Latin America and the Caribbean is the major net food-exporting region of the world. If one includes North America, almost one third of the food produced and consumed on the planet originates in the Americas.

However, this birds’ eye view fails to reveal the contrasting realities of a heterogeneous region in which large exporters (primarily the MERCOSUR countries) co-exist with net food importers. The region has a relatively low value-added export basket and a low level of intra-regional trade (14%), in comparison to trade within North America (46%) and the European Union (65%).

Socially, the pandemic has set us back almost two decades. Poverty and extreme poverty have mushroomed, along with food insecurity, whereas projections of slow economic expansion are cause for concern, as we may possibly be facing another lost decade in terms of development.

The war is creating further pressure and is hitting specific exports from countries such as Ecuador, Colombia, Paraguay and Uruguay, which have a significant amount of trade with the Russian market in items such as banana, beef and dairy products.
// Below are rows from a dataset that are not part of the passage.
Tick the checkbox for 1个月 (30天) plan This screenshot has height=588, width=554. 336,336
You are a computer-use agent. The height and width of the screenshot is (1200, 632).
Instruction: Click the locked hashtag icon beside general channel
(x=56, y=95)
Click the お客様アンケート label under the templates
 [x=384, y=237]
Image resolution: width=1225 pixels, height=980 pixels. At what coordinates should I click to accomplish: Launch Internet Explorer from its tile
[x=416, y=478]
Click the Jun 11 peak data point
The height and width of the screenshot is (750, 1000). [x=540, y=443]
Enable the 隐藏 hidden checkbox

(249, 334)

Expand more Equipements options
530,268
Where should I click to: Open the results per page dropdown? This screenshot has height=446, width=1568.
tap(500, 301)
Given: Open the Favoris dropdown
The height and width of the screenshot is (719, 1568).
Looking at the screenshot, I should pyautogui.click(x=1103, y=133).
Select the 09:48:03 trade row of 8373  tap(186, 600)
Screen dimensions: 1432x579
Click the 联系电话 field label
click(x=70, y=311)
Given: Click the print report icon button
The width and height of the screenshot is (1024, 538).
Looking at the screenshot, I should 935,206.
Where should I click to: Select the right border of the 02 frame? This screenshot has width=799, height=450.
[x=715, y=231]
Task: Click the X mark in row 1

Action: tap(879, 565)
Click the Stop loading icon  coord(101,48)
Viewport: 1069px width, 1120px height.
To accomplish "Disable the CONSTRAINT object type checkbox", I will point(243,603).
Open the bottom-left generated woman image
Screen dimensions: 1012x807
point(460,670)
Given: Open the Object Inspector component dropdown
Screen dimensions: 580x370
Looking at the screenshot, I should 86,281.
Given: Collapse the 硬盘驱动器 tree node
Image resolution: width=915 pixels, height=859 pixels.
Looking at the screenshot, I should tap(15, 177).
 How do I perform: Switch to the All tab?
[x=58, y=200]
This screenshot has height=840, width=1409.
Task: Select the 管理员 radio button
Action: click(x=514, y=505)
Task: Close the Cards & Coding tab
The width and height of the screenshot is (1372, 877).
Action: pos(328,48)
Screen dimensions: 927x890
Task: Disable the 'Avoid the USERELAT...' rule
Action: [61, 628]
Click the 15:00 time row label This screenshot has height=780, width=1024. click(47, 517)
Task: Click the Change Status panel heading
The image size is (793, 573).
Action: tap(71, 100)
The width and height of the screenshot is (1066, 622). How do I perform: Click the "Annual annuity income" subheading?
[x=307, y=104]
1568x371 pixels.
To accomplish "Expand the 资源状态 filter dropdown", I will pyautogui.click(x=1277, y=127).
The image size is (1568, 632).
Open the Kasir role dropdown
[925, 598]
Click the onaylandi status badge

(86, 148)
The rise in the price of food commodities will be a hard blow for countries where malnutrition is prevalent, such as Haiti, the countries in Central America’s Northern Triangle, as well as Grenada, Venezuela, Bolivia, Nicaragua and Saint Lucia.

Rising energy prices are also having a multiplier effect on the costs of inputs, products and services throughout agrifood chains. Meanwhile, Russia and Belarus—traditional leading suppliers of nitrogen-, phosphorus- and potassium-based fertilizers—have now been hit by trade sanctions.

The concurrence of these crises will compel the region—as a mainstay of the planet’s food and nutritional security and a pillar of environmental sustainability and diversity—to focus efforts on vulnerable populations and to facilitate ongoing intraregional and international trade, as a matter of urgency, fostering a true partnership that promotes agricultural trade in Latin America and the Caribbean.

As such, countries will need to join forces and to strengthen sectoral policy coordination bodies, prioritizing collective action for the benefit of all.

At the same time, to strategically address short- and medium-term needs, it is imperative that there be a major coordinated effort between science, technology and innovation, coupled with the corresponding public policy and investment framework, while setting ambitious and structured goals. Namely, our agrifood systems must make the most efficient use of natural resources, creating decent and socially inclusive employment and facilitating diets that are healthy and sustainable, from an environmental perspective.

The war has merely reaffirmed the fact that food security is one of the planet’s chief concerns and that the American region should reinforce its relevance and leading role as the guarantor of a healthy and abundant global food supply.